To convert from Rest.li to Avro, you will use the dataToAvroSchema
methods in SchemaTranslator. Like the avroToDataSchema
method, it can take in either a stringified restli schema, or a DataSchema
, and, optionally, a DataToAvroSchemaTranslationOptions
com.linkedin.data.avro.SchemaTranslator.dataToAvroSchema(dataSchema);
com.linkedin.data.avro.SchemaTranslator.dataToAvroSchema(dataSchema, translationOptions);
DataToAvroSchemaTranslationOptions
has four parts:
OptionalDefaultMode
JsonBuilder.Pretty
EmbedSchemaMode
overrideNamespace
OptionalDefaultMode
determines how defaults are translated into Rest.li format. Since Avro requires that a union’s default value always be of the same type as the first member type of the union, if a type is not consistently initialized with a single default type, translations may encounter problems. By default this value is set to TRANSLATE_DEFAULT
, but if your translations are encountering issues around default values, you may wish to set this to TRANSLATE_TO_NULL
, which will cause all optional fields with a default value to have their default value set to null in the Avro translation.
JsonBuilder.Pretty
simply sets the format of the output JSON. By default, this is set to COMPACT
.
EmbedSchemaMode
determines whether or not to embed the original Rest.li schema into the resulting Avro schema. This can speed translation back (or make a translation back more accurate) to Rest.li format with the correct settings passed to the avroToDataSchema
method. By default, this is set to NONE
.
overrideNamespace
is a boolean flag indicating whether the namespaces of the translated Avro schemas should be overridden. If this flag is set to true
, then the namespace of each translated Avro schema will be prepended with a special prefix,
"avro."
(e.g. com.x.y
becomes avro.com.x.y
). This is helpful in cases where pegasus schemas and their Avro counterparts are included in the same project, potentially causing namespace/package conflicts.

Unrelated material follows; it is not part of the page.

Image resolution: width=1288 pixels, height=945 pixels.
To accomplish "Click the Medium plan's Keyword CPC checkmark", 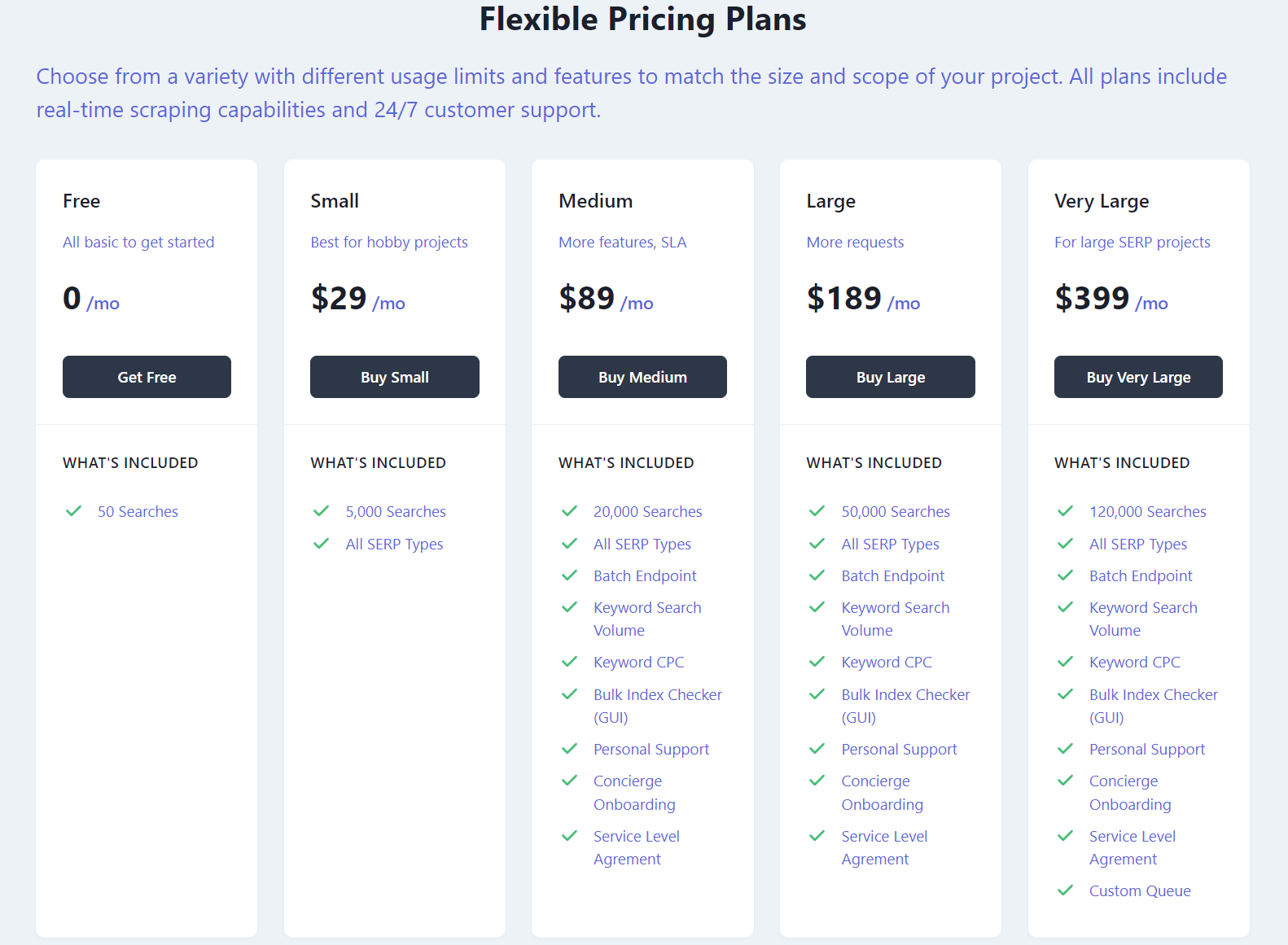I will pos(570,662).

The key class for converting data is the DataTranslator
class.
To convert from Avro to Rest.li, you will use the genericRecordToDataMap
method in DataTranslator
. You’ll need the Avro GenericRecord
you are converting, the Avro Schema
the GenericRecord
conforms to, and the Rest.li RecordDataSchema
of the Rest.li type you are converting to:
com.linkedin.data.avro.DataTranslator.genericRecordToDataMap(genericRecord, recordDataSchema, avroSchema);
There are no versions of this method that accept any special options.
To convert from Rest.li to Avro, you will use the dataMapToGenericRecord
methods in DataTranslator
. You will need the Rest.li DataMap
you are converting, the RecordDataTemplate
your DataMap
conforms to, and, optionally, the Avro Schema
you are converting your data to. If you do not pass in an Avro Schema
, then the schema translator will be used to convert your passed in RecordDataSchema
to an Avro Schema
, using default settings.
com.linkedin.data.avro.DataTranslator(dataMap, dataSchema);
com.linkedin.data.avro.DataTranslator(dataMap, dataSchema, avroSchema);
Rest.li will generate avro schemas for all your pegasus schemas (.pdl
files) automatically if the build is configured to enable this.
See Gradle generateAvroSchema Task for details on how to enable.
The RecordDataSchema field of generated Record classes are private, so you cannot get them directly. However, there is a helper method in com.linkedin.data.template.DataTemplateUtil
called getSchema
that can help you get the Schema. Simply pass in the class of the Record and it will return a basic DataSchema
. If you know this Schema is a RecordDataSchema
, you can safely cast the result to RecordDataSchema
.
(RecordDataSchema)com.linkedin.data.template.DataTemplateUtil.getSchema(MyRecord.class);